Their investigation revealed a small fracture in the blade. Additionally, very little of the original iron appears to have survived. The sword, which was likely designed to be held in one hand, doesn’t appear to have been made in Israel. Instead, the team suspects it came from Europe.
The researchers think both of Katzin’s swords may have been wielded by European knights during the Crusades. “It could have been from a knight who fell in the sea or lost it in a fight at sea,” Jonathan Phillips, a historian of the Crusades at Royal Holloway, University of London, told the New York Times’ Eduardo Medina in 2021.
However, the swords’ connection to the Crusades isn’t straightforward.
“Not every person in the Middle Ages who traversed the seas off the coast of what’s now Israel was a Christian, and not every person who was a Christian at that time was a ‘Crusader,’” historians David M. Perry and Matthew Gabriele wrote for Smithsonian magazine in 2021. “The Crusades weren’t the only events happening during these two centuries in either the Middle East or Europe … and not everything that fell into the eastern Mediterranean Sea during this period was a Crusader artifact.”

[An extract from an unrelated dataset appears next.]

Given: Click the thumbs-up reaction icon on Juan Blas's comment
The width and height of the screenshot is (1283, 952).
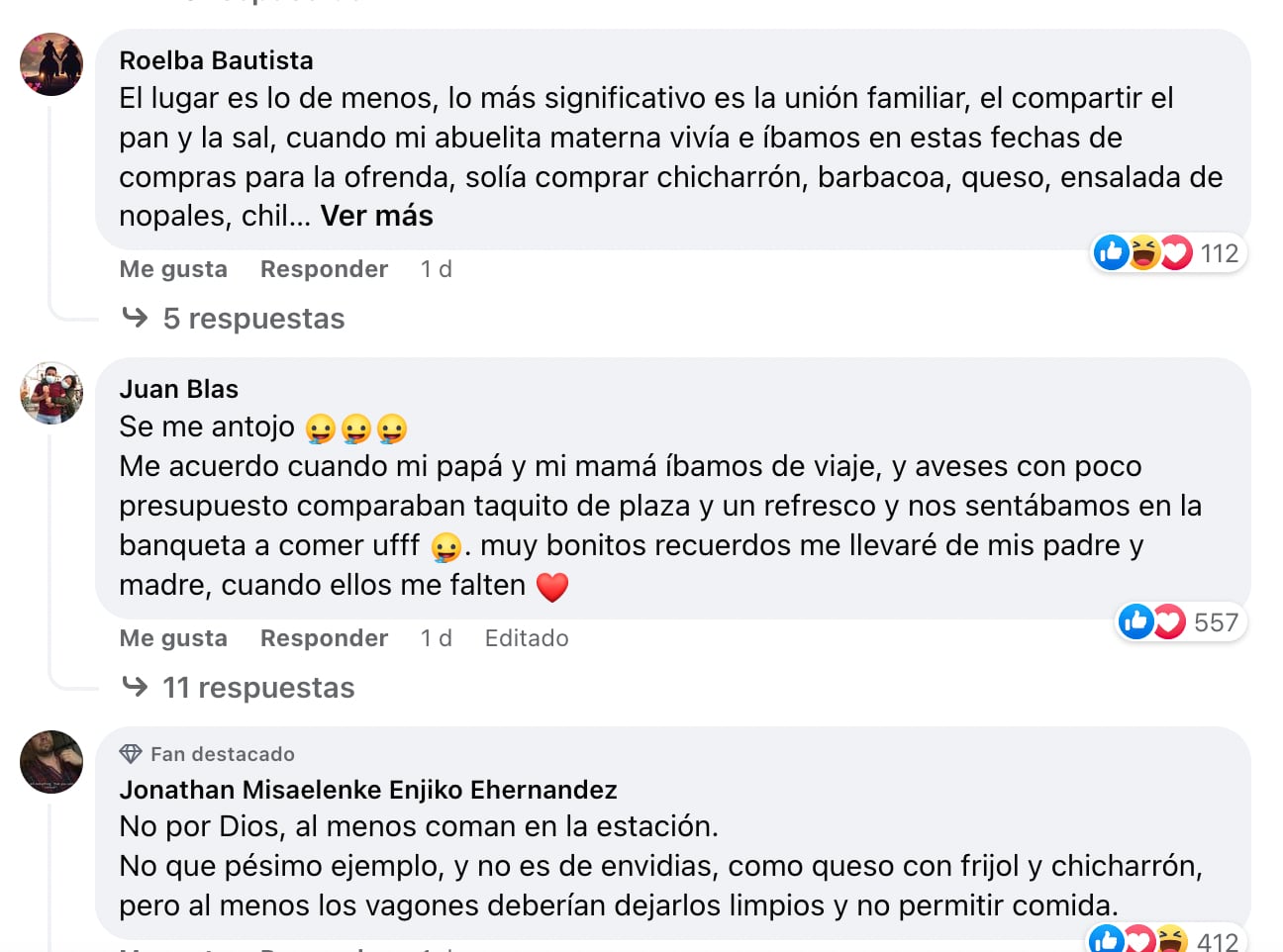Looking at the screenshot, I should click(1135, 622).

Broadly speaking, the term “Crusades” is used to describe a series of religious wars fought by Muslim and Christian armies between 1095 and 1291. The period began with a fiery speech by Pope Urban II, which sparked a series of military campaigns to reclaim the Holy Land.
In the years that followed, however, the term “crusading” was applied to “whoever the pope decided might be an enemy of the faith,” including “polytheists and Orthodox Christians in the north, Muslims in Iberia, heretics or rival European Christian powers in France and Italy,” wrote Perry and Gabriele.
Instead of labeling everything from this period as a “Crusader” object, historians should develop and use more accurate terminology, they argued.
“We’ll likely never really know who specifically owned the newly discovered sword,” they wrote. “Objects have lives of their own, and the weapon’s journey from ship to ocean floor may not have been its first voyage. But attaching the ‘Crusader’ adjective … reveals our own modern assumptions about the object, the region’s past and the people who lived there.”